Puas mempelajari sejarah di Museum Perjuangan, perjalanan dilanjutkan ke tujuan awal yaitu Istana Air Tamansari. Aku sampai Tamansari sekitar jam 3. Tapi ternyata terlalu sore yah ke Tamansari jam segitu. Aku kurang begitu jelas mendengar, tetapi istana air Tamansari tuh udah tutup sejak jam 2 siang, yang masih buka cuma masjid bawah tanahnya. Tapi kenyataannya aku masih dapat tuh karcisnya. Memang sih pas masuk kayanya lintasannya pendek banget dan air mancurnya juga gak nyala.  Aaaaaaaaaaaaaaaaaaaah sayang bangeettttttttttttt!

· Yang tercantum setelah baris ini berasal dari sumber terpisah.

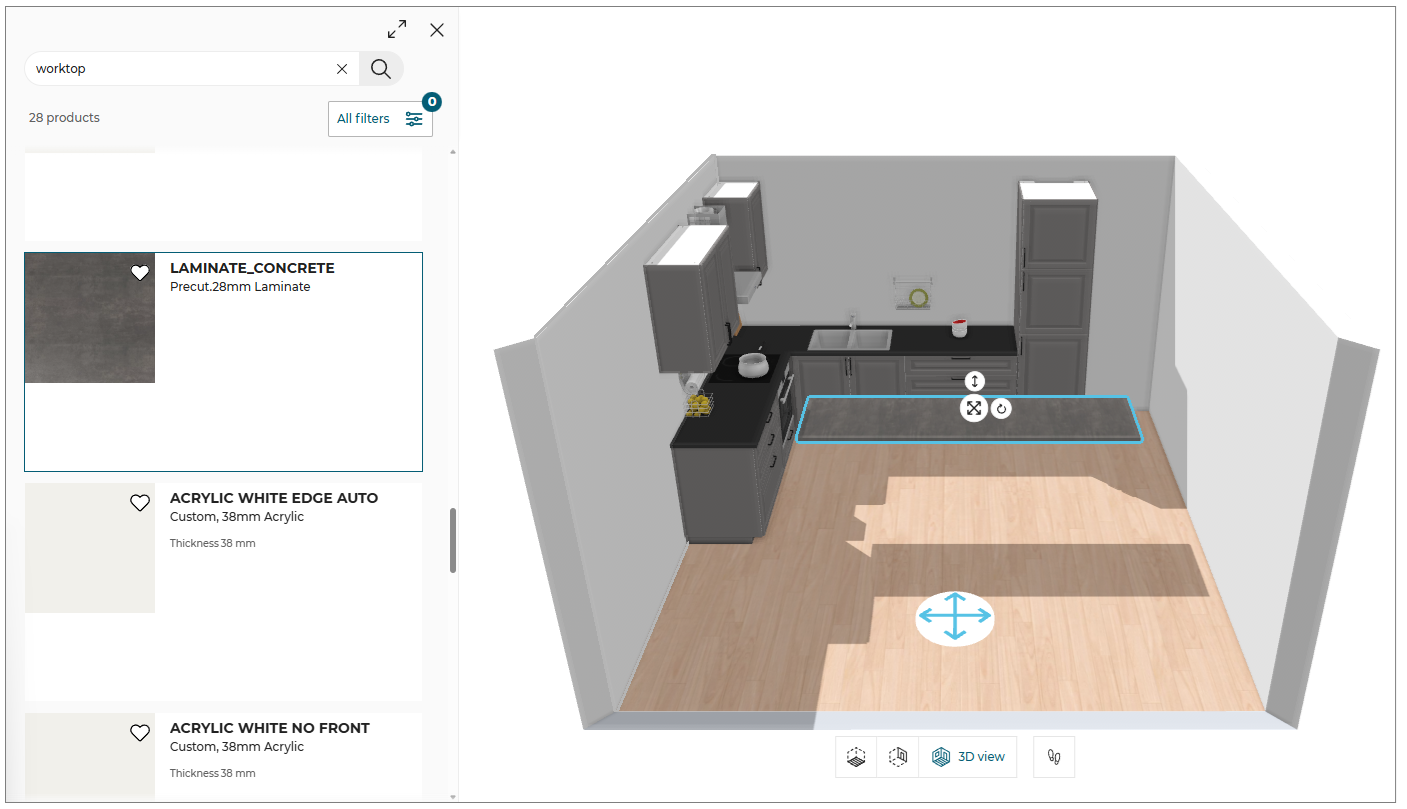Switch to the wall elevation view
This screenshot has height=809, width=1407.
click(x=898, y=757)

Entah bagian mananya Tamansari

Sekitaran Tamansari ada juga kampung cyber yaitu sebuah kampung yang terkenal canggih dan sadar teknologi, katanya~ Menarik banget untuk dikelilingin, aku pun pingin sekali kelilingin itu kampung cyber. Tapi berhubung sudah sore, pun sudah berkurang juga pengunjungnya aku jadi gimana gitu mau jalan keliling-keliling sendirian.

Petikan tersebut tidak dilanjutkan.